What you should do
Would you print only the lines running from the one with "Select the Wolfsburg club logo" to the final line of the data below, word for word and without pictures?

(Material provided Opens)

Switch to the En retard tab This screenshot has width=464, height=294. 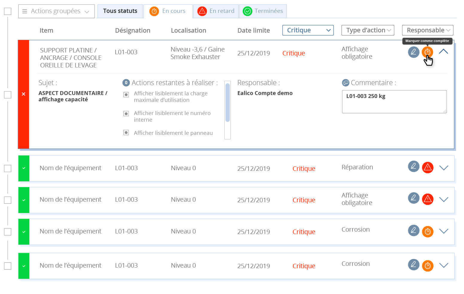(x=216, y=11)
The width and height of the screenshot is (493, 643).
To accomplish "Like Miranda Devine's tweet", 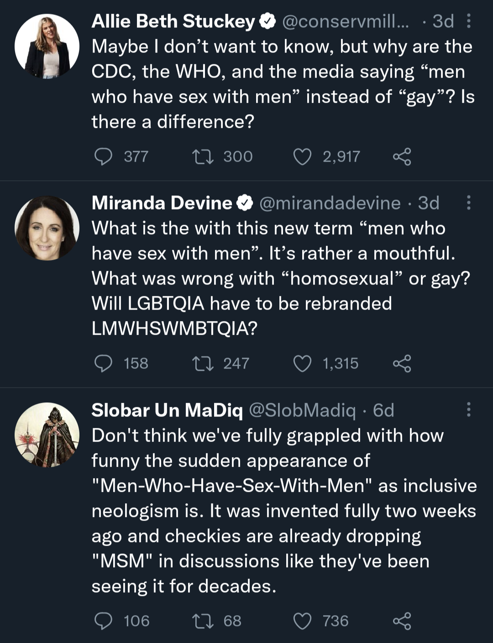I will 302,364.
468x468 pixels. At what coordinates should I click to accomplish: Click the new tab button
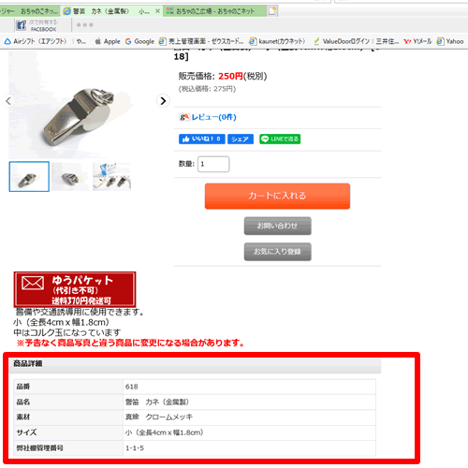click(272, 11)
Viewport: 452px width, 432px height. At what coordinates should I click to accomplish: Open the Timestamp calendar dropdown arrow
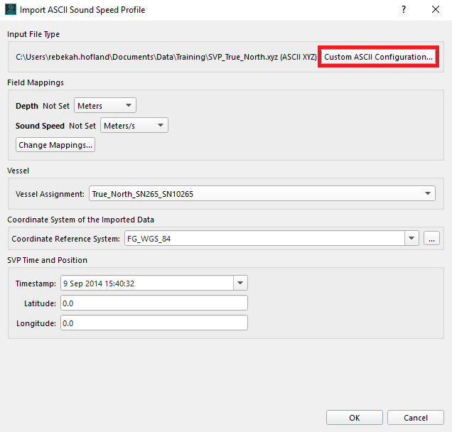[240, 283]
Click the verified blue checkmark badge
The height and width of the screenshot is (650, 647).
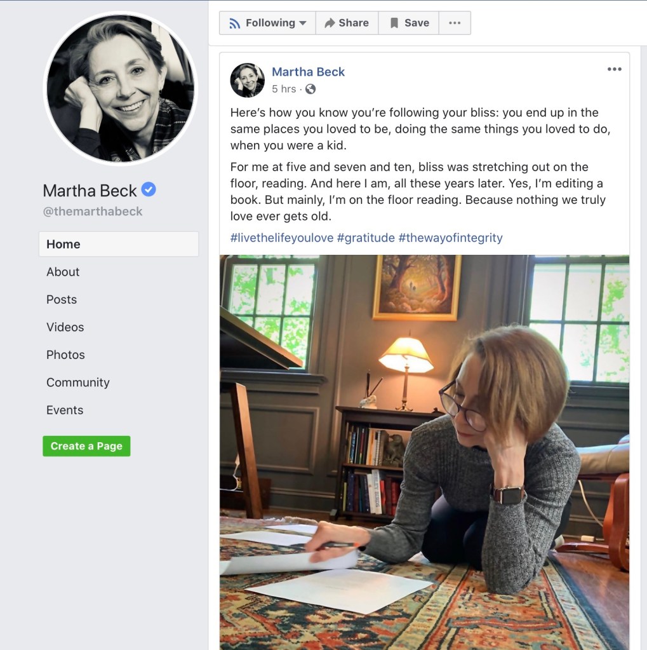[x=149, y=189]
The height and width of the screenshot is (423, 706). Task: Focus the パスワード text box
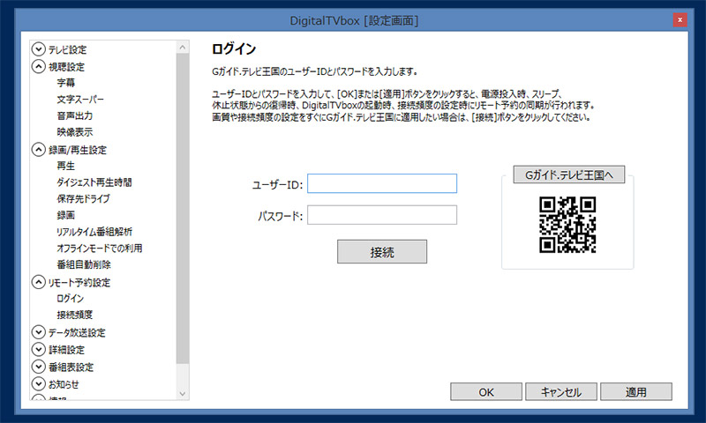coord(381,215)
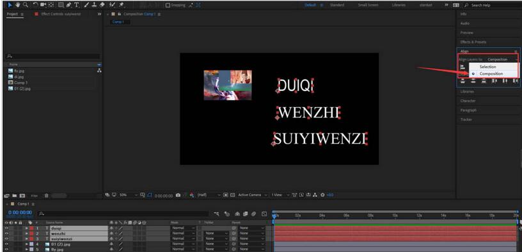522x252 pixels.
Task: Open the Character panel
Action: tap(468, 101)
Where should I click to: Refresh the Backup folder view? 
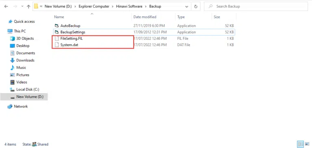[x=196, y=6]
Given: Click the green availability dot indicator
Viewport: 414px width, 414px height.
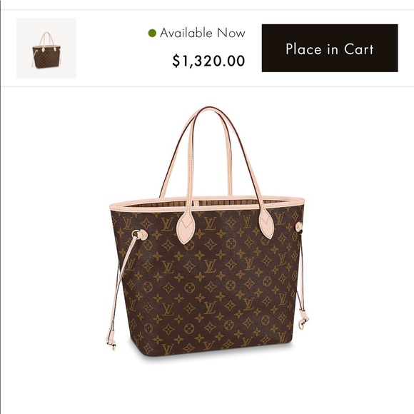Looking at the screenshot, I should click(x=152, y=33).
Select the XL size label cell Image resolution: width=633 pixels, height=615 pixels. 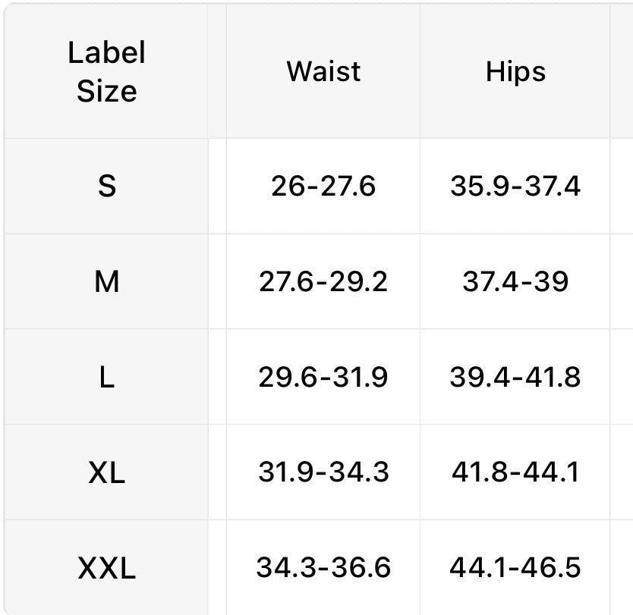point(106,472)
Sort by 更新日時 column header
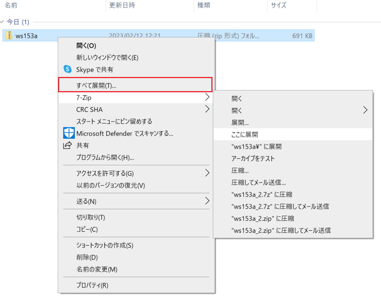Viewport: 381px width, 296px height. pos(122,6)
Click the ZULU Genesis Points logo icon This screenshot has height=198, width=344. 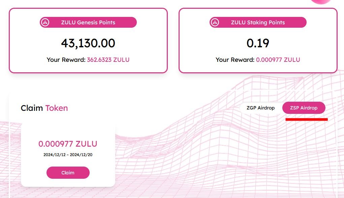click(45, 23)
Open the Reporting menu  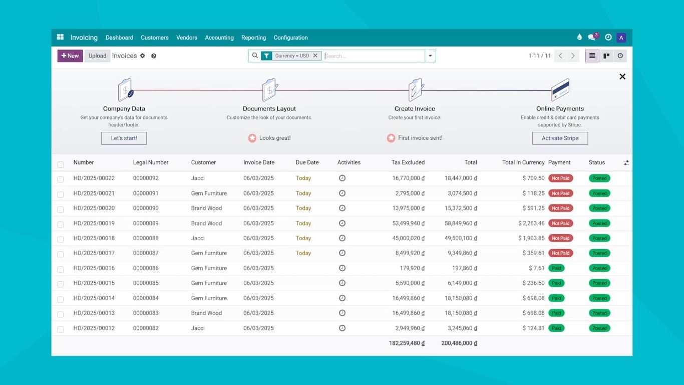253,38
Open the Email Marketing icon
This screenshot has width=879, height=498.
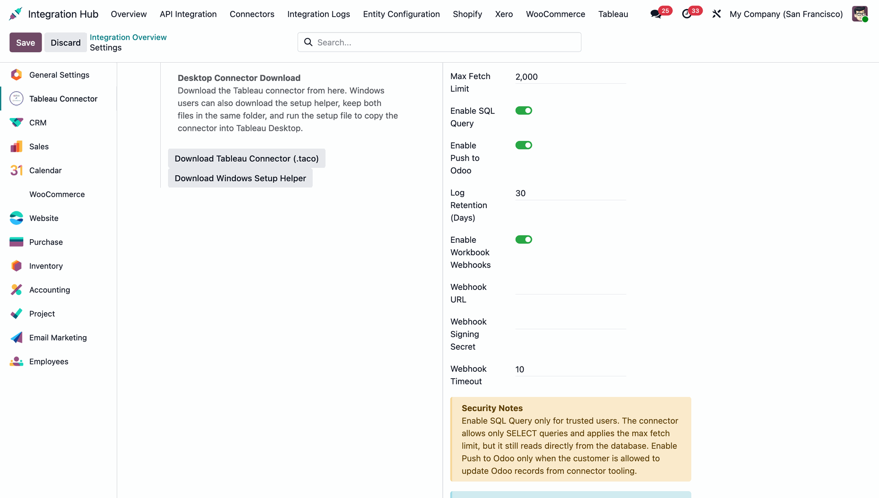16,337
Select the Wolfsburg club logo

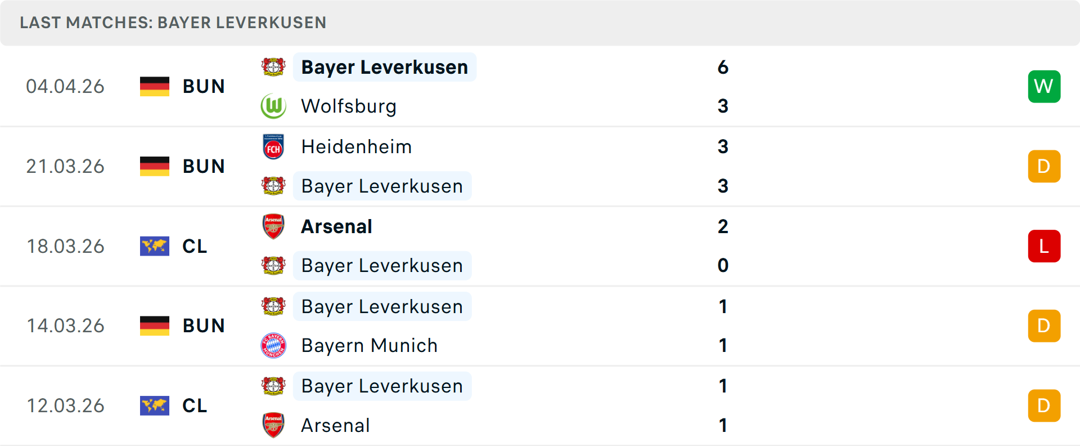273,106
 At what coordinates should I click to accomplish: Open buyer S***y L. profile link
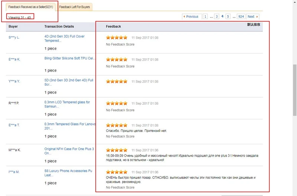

(Material provided Closes)

Response area
Select the Wolfsburg club logo

273,106
 At what coordinates should I click to accomplish: Open buyer S***y L. profile link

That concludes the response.